◆ **Dataset excerpts**:

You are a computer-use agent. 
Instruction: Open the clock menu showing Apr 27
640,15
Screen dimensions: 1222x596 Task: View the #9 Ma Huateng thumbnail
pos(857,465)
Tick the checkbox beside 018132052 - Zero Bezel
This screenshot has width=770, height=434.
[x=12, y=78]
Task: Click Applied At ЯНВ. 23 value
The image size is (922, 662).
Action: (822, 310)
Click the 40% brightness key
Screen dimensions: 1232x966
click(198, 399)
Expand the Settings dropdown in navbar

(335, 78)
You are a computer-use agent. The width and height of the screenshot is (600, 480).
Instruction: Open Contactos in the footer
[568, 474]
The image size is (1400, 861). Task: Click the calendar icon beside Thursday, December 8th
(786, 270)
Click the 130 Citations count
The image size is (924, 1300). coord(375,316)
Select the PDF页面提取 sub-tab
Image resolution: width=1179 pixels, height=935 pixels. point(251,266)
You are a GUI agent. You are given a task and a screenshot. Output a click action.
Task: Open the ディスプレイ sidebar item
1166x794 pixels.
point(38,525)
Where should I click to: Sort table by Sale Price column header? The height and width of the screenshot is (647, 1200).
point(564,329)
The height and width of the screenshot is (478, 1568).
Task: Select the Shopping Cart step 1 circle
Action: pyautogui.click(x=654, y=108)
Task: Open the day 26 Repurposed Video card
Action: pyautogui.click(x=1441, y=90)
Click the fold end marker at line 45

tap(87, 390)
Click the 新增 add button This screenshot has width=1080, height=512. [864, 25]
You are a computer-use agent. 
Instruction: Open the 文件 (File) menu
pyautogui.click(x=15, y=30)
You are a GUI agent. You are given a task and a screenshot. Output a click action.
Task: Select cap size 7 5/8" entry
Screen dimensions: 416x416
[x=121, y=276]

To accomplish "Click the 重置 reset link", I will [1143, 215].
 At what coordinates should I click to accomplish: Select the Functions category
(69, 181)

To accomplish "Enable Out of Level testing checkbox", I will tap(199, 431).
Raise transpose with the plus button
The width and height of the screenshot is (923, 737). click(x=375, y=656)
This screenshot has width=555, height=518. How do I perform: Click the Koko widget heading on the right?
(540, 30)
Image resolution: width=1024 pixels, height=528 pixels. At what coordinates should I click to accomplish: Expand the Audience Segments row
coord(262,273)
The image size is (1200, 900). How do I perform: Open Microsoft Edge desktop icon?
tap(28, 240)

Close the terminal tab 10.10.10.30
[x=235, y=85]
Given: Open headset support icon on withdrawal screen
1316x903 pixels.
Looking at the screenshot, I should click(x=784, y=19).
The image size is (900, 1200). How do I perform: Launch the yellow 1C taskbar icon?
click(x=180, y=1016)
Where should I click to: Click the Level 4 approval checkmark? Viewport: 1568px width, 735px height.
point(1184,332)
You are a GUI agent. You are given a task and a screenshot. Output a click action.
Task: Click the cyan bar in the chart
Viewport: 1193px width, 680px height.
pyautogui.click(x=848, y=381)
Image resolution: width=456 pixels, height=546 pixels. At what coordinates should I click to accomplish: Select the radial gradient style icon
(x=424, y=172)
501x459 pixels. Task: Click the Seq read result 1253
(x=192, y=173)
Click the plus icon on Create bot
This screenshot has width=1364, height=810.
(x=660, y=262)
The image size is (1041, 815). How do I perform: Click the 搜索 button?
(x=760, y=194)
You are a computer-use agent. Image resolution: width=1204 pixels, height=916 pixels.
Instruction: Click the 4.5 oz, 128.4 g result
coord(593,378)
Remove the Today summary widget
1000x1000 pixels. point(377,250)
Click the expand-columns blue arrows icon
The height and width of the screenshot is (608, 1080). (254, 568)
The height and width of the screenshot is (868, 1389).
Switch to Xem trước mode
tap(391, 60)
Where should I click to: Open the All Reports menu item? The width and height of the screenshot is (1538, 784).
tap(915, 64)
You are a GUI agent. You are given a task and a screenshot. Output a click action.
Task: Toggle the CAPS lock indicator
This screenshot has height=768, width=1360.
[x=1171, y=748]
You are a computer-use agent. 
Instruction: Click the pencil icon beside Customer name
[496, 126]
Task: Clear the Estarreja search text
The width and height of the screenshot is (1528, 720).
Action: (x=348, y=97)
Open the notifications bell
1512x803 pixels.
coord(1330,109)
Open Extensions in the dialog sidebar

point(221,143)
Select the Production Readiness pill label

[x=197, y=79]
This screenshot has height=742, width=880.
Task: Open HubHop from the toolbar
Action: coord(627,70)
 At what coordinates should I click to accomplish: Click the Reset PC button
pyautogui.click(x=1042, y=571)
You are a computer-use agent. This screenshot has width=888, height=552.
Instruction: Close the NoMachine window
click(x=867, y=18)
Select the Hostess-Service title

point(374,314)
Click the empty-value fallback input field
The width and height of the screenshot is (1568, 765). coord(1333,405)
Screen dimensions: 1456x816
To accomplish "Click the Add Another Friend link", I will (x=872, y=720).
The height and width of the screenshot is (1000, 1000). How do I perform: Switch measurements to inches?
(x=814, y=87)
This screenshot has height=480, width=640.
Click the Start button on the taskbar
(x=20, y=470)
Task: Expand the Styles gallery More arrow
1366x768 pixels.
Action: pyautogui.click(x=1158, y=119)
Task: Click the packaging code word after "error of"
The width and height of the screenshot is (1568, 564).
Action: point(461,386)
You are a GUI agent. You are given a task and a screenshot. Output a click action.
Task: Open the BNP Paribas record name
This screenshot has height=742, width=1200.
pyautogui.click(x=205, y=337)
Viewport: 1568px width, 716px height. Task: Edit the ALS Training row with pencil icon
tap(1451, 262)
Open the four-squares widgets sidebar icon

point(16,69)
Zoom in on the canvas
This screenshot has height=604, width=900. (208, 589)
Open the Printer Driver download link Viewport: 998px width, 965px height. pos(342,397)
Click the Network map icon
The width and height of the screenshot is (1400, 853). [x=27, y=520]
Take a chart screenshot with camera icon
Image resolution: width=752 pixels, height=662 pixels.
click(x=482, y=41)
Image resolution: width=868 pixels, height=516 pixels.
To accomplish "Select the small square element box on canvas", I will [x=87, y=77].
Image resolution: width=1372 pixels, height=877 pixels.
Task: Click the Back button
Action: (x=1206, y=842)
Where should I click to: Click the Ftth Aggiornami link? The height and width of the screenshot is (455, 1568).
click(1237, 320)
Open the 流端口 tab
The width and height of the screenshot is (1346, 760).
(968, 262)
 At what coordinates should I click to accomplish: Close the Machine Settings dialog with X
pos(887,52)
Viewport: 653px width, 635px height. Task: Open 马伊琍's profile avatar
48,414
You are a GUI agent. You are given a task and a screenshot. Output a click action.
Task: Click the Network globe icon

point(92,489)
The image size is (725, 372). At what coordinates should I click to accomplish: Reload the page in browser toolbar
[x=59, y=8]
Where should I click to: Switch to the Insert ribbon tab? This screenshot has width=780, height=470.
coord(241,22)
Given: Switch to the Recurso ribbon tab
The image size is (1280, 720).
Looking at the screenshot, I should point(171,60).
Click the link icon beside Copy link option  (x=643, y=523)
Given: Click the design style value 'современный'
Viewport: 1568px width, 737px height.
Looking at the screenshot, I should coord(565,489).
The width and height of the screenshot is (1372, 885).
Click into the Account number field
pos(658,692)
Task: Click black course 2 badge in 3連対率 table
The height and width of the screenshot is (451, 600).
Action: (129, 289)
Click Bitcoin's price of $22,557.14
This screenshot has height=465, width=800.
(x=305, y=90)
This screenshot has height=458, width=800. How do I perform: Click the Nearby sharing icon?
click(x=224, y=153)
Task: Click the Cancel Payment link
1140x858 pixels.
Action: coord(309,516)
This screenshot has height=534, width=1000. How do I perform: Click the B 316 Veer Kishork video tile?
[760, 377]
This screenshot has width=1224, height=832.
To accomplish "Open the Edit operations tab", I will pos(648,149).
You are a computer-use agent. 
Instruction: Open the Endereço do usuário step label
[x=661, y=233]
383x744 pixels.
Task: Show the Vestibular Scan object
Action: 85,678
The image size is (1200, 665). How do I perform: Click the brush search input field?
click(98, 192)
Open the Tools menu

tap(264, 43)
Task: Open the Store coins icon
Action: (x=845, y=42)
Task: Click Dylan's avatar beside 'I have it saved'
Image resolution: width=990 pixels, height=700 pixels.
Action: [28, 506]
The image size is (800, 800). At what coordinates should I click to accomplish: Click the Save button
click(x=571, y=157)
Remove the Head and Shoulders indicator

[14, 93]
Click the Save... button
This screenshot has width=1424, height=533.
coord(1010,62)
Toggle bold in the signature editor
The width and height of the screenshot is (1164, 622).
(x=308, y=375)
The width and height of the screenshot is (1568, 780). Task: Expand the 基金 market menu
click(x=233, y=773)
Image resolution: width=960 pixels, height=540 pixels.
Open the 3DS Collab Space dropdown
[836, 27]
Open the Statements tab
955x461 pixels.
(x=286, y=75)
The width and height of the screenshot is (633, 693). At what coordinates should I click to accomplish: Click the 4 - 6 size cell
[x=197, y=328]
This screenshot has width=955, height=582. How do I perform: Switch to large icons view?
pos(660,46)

◆ **Your instructions**: Tally the lines of the material above that include the word "Toggle", then state that tally alone.

◆ **Expected answer**: 2